We removed the corporate VPN, set up workload identity everywhere, and made every service prove who it is on every call. The actual implementation, with what worked and what we abandoned.

On this page

Zero Trust in a Multi-Cloud Environment

The phrase "zero trust" is overused to the point of meaninglessness. In practice, what we built is: every workload has an identity, every connection is authenticated, the corporate VPN is gone, and access decisions happen per-request based on the workload's identity rather than its network location. This is the multi-cloud version, where the workloads run across AWS and GCP and need to authenticate to each other.

What we threw out #

A few patterns we explicitly removed:

The corporate VPN. It was the gate to "internal" services. Once on the VPN, you had broad network access. Compromise of one VPN account = compromise of "internal." We replaced VPN-gated access with per-service auth.

IP allowlists between services. Service A allows ingress from Service B's CIDR. This is brittle (CIDRs change) and weak (compromised B reaches A; lateral movement is trivial).

Long-lived credentials in environment variables. Every long-lived credential is a credential that can leak.

The implicit "all internal traffic is trusted" assumption. Internal traffic gets the same auth and encryption as external traffic.

The components we run #

The system has four moving pieces:

Identity providers for humans (Okta) and workloads (cloud-native — IAM Roles for AWS, Service Accounts for GCP).
Identity-aware proxies in front of every internal service that humans access (we use Cloudflare Access; could be Tailscale, AWS IAM Identity Center, or self-hosted Pomerium).
mTLS between services (via service mesh — Linkerd in our case).
Per-call authorization in services for sensitive operations.

Each piece is independently useful; together they replace the VPN.

Identity for humans: SSO + IdP-aware proxies #

Humans authenticate to Okta. Okta enforces MFA via hardware tokens. Once authenticated, Okta issues short-lived credentials (1-hour AWS sessions, GCP credentials, etc.) for backend access.
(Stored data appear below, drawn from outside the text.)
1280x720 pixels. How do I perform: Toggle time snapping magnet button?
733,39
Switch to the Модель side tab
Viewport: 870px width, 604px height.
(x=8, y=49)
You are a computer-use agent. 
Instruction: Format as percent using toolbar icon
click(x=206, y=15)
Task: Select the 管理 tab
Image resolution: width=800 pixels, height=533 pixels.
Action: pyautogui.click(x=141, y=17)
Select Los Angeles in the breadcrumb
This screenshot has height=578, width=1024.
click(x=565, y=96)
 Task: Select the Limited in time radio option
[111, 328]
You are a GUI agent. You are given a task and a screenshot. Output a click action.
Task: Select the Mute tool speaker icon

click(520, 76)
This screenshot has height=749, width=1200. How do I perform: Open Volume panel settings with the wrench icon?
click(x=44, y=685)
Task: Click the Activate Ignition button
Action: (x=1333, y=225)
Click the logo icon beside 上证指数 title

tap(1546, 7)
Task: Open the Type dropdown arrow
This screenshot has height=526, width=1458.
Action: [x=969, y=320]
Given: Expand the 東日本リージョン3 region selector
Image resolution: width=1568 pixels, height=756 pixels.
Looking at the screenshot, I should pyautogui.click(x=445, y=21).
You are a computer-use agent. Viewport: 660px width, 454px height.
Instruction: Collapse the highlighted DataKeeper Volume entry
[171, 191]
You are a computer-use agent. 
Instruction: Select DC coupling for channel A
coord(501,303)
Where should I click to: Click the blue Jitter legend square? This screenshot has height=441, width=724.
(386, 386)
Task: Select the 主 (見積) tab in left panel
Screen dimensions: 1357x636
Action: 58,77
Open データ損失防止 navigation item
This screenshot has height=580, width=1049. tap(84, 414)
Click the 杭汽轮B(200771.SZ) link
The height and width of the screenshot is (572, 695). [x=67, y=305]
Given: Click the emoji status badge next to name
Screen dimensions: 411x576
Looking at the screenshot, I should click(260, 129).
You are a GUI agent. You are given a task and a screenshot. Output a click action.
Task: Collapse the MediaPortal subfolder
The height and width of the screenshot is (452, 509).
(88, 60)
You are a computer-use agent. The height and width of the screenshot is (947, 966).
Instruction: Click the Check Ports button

For accessing internal web services (admin dashboards, internal APIs, monitoring tools), we route through Cloudflare Access:

The service has no public direct access (it's behind a Cloudflare-only ingress).
Users go to service.internal.company.com → Cloudflare Access challenges them → Okta SSO → back to Cloudflare → service.
The service receives a JWT from Cloudflare with the user's identity and group membership.
The service makes per-route authorization decisions.

This is replacement #1 for the VPN. Engineers don't need to "connect to the corporate network"; they go to URLs and authenticate.

Identity for workloads: cloud-native, federated #

Each workload has an identity:

AWS: IAM role attached to the EC2 instance / ECS task / EKS pod (via IRSA) / Lambda.
GCP: Service Account attached to the GCE instance / GKE workload / Cloud Run service.

Cross-cloud, we use workload identity federation:

A GCP workload assumes an AWS role via OIDC token federation. No long-lived AWS access keys in GCP.
An AWS workload assumes a GCP service account via OIDC token federation. No long-lived GCP keys in AWS.

The trust setup is configured once per cross-cloud pair. After that, workloads exchange tokens dynamically and get short-lived (1-hour) credentials.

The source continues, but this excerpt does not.